I began to think about this topic as something was nagging at me. Who else walks fast that I know of? Why, my Mother! I always compliment her on the fact that she can walk up the steepest San Francisco hill and beat the best of us. She is 86 years old and has not lived the healthiest of lives. She’s abused sugar and abused liquid concoctions, to put it nicely, and she overindulges in worry. Yet, here is she, 86 and counting; thin and energetic, having outlived her husband who was a health nut but didn’t walk and internalized stress. We all thought for sure our Mother would go first and it was quite a shock that Dad went first. We then thought she wouldn’t last 9 months after our Dad’s passing. Well it’s been 8 years.
So how can I judge?
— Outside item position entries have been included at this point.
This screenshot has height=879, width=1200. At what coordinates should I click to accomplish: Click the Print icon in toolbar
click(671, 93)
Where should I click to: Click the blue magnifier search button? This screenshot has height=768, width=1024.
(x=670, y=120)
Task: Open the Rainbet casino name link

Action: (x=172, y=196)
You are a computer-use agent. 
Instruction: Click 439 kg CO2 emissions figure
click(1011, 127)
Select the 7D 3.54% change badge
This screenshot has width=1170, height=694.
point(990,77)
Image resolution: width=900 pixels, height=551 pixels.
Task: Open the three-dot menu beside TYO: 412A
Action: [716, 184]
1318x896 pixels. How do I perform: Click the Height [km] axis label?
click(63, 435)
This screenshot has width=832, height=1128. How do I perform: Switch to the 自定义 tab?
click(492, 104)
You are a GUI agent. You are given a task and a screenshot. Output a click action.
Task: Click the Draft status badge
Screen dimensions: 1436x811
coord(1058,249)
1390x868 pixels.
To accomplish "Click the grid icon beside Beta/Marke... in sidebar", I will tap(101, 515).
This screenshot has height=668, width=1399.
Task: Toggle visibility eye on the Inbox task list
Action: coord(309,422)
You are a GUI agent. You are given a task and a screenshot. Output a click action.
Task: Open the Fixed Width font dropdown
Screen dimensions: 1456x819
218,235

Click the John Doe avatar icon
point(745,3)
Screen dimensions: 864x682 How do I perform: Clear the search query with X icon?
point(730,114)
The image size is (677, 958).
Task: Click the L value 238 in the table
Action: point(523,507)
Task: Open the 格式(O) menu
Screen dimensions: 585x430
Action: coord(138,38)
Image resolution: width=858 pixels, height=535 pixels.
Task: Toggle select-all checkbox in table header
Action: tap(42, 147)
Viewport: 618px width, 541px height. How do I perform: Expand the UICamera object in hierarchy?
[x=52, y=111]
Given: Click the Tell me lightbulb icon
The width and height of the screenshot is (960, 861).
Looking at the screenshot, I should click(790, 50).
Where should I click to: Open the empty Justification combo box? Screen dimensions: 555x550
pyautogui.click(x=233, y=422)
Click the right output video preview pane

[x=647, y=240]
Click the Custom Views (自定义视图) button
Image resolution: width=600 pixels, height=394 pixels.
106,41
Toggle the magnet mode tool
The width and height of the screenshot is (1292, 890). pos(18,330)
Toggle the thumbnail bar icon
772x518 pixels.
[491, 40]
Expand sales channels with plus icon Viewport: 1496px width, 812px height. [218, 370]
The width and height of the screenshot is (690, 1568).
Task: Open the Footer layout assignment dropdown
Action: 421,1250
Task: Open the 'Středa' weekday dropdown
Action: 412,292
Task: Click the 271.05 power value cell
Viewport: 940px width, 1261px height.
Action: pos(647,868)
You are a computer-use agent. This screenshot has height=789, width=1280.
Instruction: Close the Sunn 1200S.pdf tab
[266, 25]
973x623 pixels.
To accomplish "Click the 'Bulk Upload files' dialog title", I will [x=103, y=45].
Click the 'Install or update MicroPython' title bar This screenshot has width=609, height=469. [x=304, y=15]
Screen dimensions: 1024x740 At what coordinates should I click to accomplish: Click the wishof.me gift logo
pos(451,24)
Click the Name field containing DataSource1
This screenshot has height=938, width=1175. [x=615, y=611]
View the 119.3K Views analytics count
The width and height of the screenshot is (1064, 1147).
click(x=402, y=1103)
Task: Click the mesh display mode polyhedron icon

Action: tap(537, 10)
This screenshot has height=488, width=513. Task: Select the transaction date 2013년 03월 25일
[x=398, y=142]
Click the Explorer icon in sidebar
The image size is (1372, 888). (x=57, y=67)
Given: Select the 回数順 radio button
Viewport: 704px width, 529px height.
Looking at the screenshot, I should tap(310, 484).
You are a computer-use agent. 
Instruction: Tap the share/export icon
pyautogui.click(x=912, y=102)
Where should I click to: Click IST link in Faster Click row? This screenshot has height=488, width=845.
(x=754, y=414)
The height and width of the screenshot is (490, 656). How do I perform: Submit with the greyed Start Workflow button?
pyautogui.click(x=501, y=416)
How can any of us judge what is the life path for anyone else? I believe in making sound health decisions, and I try to take care of myself. I don’t believe that anyone should start to abuse sugar or alcohol, simply because they happen to be “fast walkers” !! I personally want to hedge my bets and make choices that give me a chance at optimal health. But there seem to be a number of factors to health and longevity that present an out-and-out mystery. I think we’ve all heard stories about the 110 year old woman or man who attributes their health to a dose of whiskey each night. My father took a lot of vitamins and ate organic vegetables, yet he had a lot of stress and he succumbed to a fast moving cancer.
As one health practioner put it to me when I was in the throes of grief in the aftermath of my father’s passing:
Wear your heart on your sleeve.
I was given these words of wisdom because my dear Father had internalized and swallowed so much. So, here I am on this little blog, exposing my heart. I hope you get some inspiration from it.